To You, Happiness Birth Day

Localized from its original Japanese

His jaw hit the ground with a crack and stayed there. Nothing else he could do.

“We told you Mr. Sakurai–time and time and time again. If you can’t pay, we’ll make you pay.”

A swift kick into ribs.

Back alley Tokyo at night–trashbags and snack bars. Sakurai Shuu and three others.

His necktie wrapped around his head–a hand pulling him up by it. Shuu coughed.

“Well? Do you have anything to say for yourself?”

Shuu sputtered and said, “Please–for the love of–whatever you believe in. I’ll get you your money. I just need a little more time.”

Soft pats on his cheek. Between stinging sweaty eyes Shuu saw the wide sharp grins of the loan shark and his two buddies behind him.
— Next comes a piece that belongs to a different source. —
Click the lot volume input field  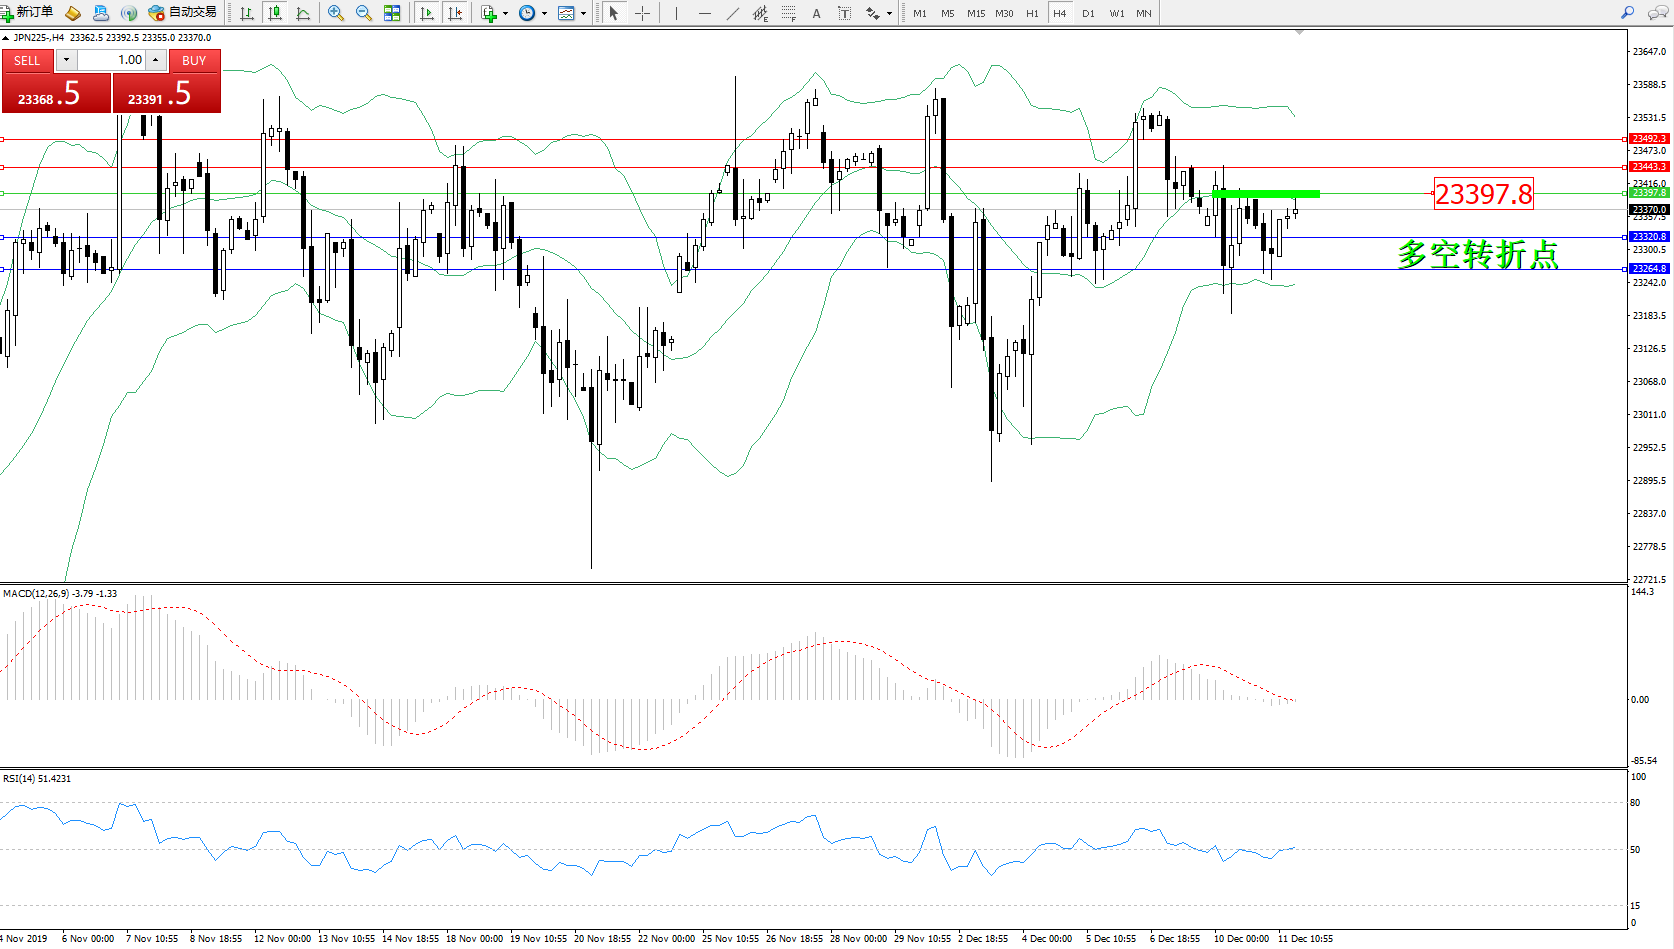point(111,60)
“Hey. I get it man. Don’t think I don’t. But you know–this ain’t my house, it ain’t my rules. But you know whose house it is?”

The loan shark gestured for one of his buddies and they obliged–another kick into Shuu’s ribs. Shuu doubled over.
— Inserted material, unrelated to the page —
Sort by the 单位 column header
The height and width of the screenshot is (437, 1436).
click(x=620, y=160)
“I’ll let you take a guess Mr. Sakurai. What keeps the lights on in your shack you call your apartment? What takes you from there to the bars, what keeps you drinking yourself to a–come on stay with me here–what keeps you hopping from bar to bar, wobbling along the way? And tell me–what brought you to me after the tabs started adding up and what brings me to you here tonight?”

Shuu opened his mouth but he choked on his word. The loan shark gestured again–jaw-crack to concrete again.

All Shuu heard was “Check for his wallet,” and some shuffling.

More hands on him.

Into his pants and pockets. A phone and a wallet taken out.

“Well?”

“Nothing.”

“What?”

“Nothing as in nothing. Motherfucker ain’t got shit on him except the clothes on his back and the smell that alcoholics have on them. You know, that smell.”

“Is that so?”

“It is.”

“Then that’s a shame.”

“It is.”

“You hear that Mr. Sakurai? A god–damn–shame!”

A kick for each emphasized syllable. A harsh cough each from Shuu.

“Well Mr. Sakurai, if that’s how it’s going to be–if that’s how it’s really going to be–then we’ve got this for you. Listen up. We’ve got for you a job.”

“A–a what?”

“A job you pathetic drunkard. We know how hard it’s been for you lately–shit, for everyone. But we’ll hook you up with something nice. It’s a job over at the sheet metal shop. And I’m not lying when I say it’s a good gig, because it is. In fact, we can take you over there right now and show you around. After all–says on the paperwork that you’ve been working there for at least a month.”

Shuu swallowed and found his throat dry.

“You’re late on the job Mr. Sakurai–we get it, it’s fine, but you know what? The boss gets that too. Lucky you huh? So what we’re going to do–what we’re going to do for you is–here, gentlemen.”

More hands on him again. Lifted and dragged.

“We’ll have you stay with us and we’ll clean you up so you can see the boss tomorrow morning bright and early. Simple stuff, sliding metal into the press, I mean anyone can do it. And with the insurance kicked in you could get up to–oh I don’t know–at least a lot per finger. So tomorrow just lop off what you don’t need and we’ll take it from there. Okay?”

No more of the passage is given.